Machete to the Catfish – DVDs of the Week

Machete (Fox)

Born of a tongue-in-cheek trailer for a border revenge movie that never was, Robert Rodriguez’s big-budget drive-in flick is a more convincing slice of B-movie love than his earlier Planet Terror, certainly more coherent.

Rousing the immigrant nation

Danny Trejo (a Rodriguez favorite) is the former Mexican federalé who turns into a one-man strike force after his family is massacred by a drug lord (Steven Seagal—who can’t keep his accent consistent, let alone convincing—as the pudgiest Mexican drug lord yet seen in the movies) and he’s framed for the attempted assassination of a corrupt Senator (Robert De Niro) by his drug-dealing campaign manager (Jeff Fahey).
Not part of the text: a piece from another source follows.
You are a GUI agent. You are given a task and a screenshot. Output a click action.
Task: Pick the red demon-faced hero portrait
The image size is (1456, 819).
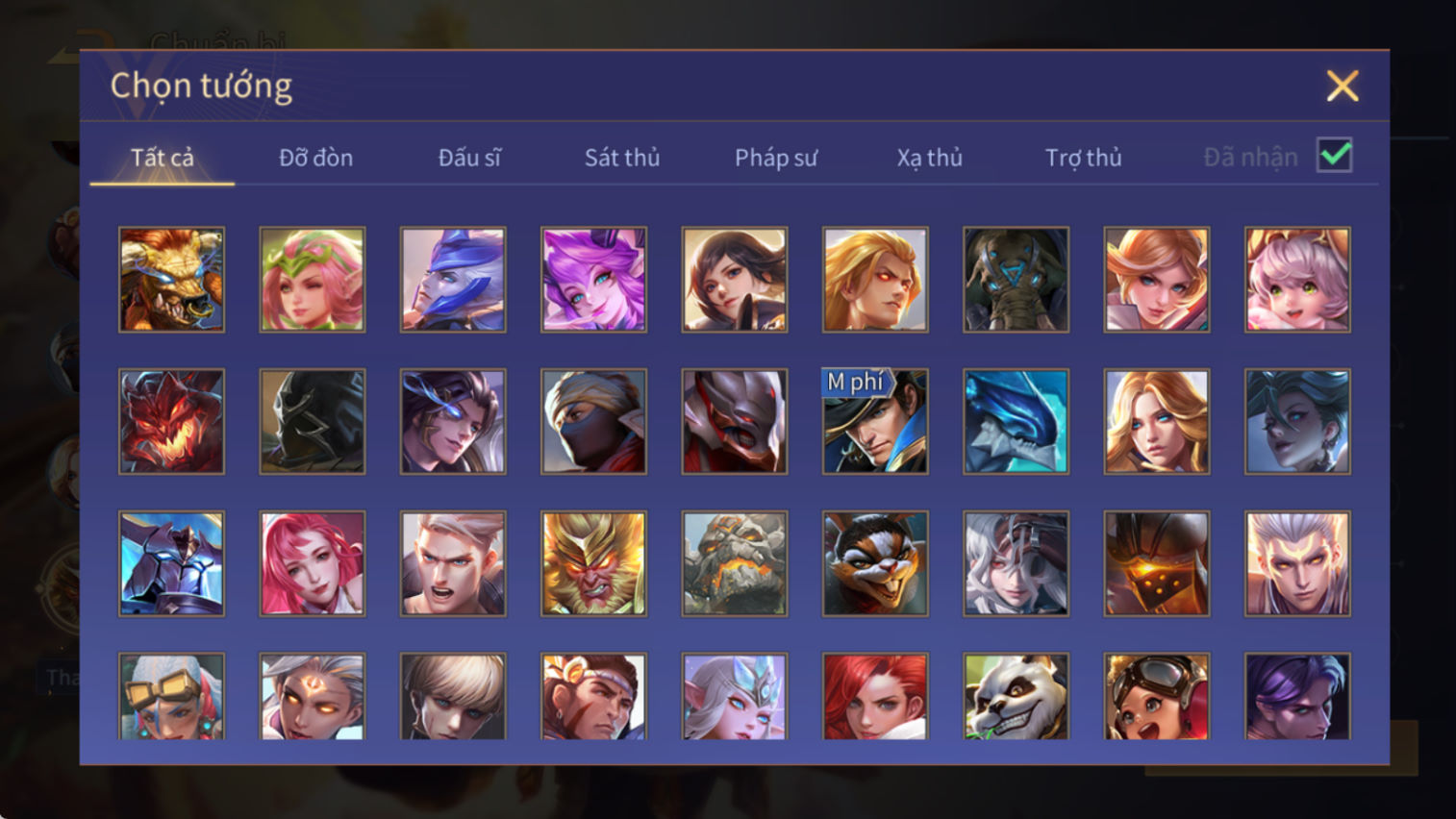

De Niro’s drawling politico plays the anti-immigration card as a racist scare campaign (he secretly funds a vigilante border patrol run by Don Johnson and uses the patrols as a target range with moving targets) as Rodriquez turns Machete into the protector of the downtrodden immigrants of Texas who fill the lowest-rung of the job market. It’s no coincidence that this hatchet-faced hero uses the tools of Mexican laborers to do most of his battling—hedge clippers, weed eaters, cooking utensils and his weapon of choice, the machete. Don’t call it political subtext, though. Rodriguez’s politics are right on the surface and about as complex as the film’s revenge plot, a kind-of populist response to the anti-immigration rhetoric from the more extreme margins of the political echo chamber. Rather, this is Rodriguez’s Latino answer to the blaxpoitation action films of the seventies, complete with Trejo as an accidental sweet sweetback sex machine, irresistible to every woman he meets without making the slightest overture to toward them.